FIG. 13 is a diagram illustrating the distance measurement value Dall(x, y) by pulsed light with a period of 120 MHz and the second distance measurement value D2(x, y) by pulsed light with a period of 10 MHz that is to be compared. The distance measurement value Dall(x, y) by the pulsed light with the period of 120 MHz is indicated by a line L20, and the second distance measurement value D2(x, y) by the pulsed light with the period of 10 MHz is indicated by a line L30. The lateral axis represents the distance to the object OBJ, and the longitudinal axis represents distance measurement noise. The distance measurement noise is a variance of measurement distances.

As illustrated in FIG. 13, only with the second distance measurement value D2(x, y), the measurement signal is saturated, and thus it is difficult to measure, for example, a distance less than 60 centimeters corresponding to the first distance range (see FIG. 3). On the other hand, since the two-dimensional image is used for the first distance measurement value D1(x, y), the position of the spot SP can be detected even when the measurement signal is saturated.
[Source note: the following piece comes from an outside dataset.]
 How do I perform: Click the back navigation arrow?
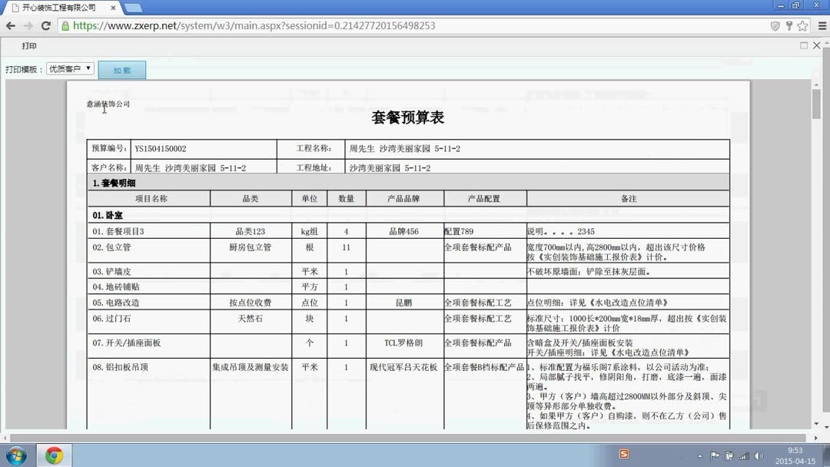[12, 25]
For this reason, with the distance measurement value Dall(x, y) according to the present embodiment that also uses the first distance measurement value D1(x, y), it is possible to perform distance measurement up to about 15 centimeters.

Furthermore, conventionally, the distance measurement value by the pulsed light with the period of 120 MHz is 1.25 meters, but with the distance measurement value Dall(x, y) according to the present embodiment, the distance measurement can be performed up to about 9 meters by using information of the number of repetition periods n(x, y). As described above, the second distance measurement value is measured with higher accuracy as the period of the pulsed light is a higher frequency. For this reason, with the distance measurement value Dall(x, y) according to the present embodiment, the distance measurement noise is reduced by 91 percent at 5 meters and reduced by 81 percent at 7 meters as compared with the second distance measurement value D2(x, y) by the pulsed light with the period of 10 MHz that is to be compared.

As described above, the first distance measurement value D1(x, y) can be used as the distance measurement value Dall (x, y) according to the present embodiment. For this reason, it is possible to obtain the distance measurement value Dall(x, y) corresponding to the first distance range (see FIG. 3) in which it is normally difficult to obtain the second distance measurement value D2(x, y) by the Tof method due to saturation of the detection signal.

Furthermore, in a case where distance measurement is performed with the pulsed light with the period of 120 MHZ, even in a case where so-called aliasing occurs in a range greater than or equal to 1.25 meters corresponding to the second distance range (see FIG. 3), the number of periods n(x, y) can be generated with use of the first distance measurement value D1(x, y), and the second distance measurement value D2(x, y) with higher measurement accuracy than the first distance measurement value D1(x, y) can be generated. Furthermore, since the same distance measuring sensor 42 is used, it is possible to prevent a plurality of measurement systems from being provided, and it is possible to suppress an increase in size of the device.

Although the configuration of the distance measuring system 1 according to the present embodiment has been described above, a control example will be described below. FIG. 14 is a flowchart illustrating a control example in the distance measuring system 1. First, the distance measuring sensor 42 of the distance measuring device 21 generates measurement signals Q0(x, y), Q90(x, y), Q180(x, y), and Q270(x, y) (step S10). Next, the image generation unit 430 generates the first image Ga obtained by adding the measurement signals Q0(x, y), Q90(x, y), Q180(x, y), and Q270(x, y) together, and the sixth image Gc obtained by adding the signals SQ90(x, y) and Q270(x, y) together (step S12).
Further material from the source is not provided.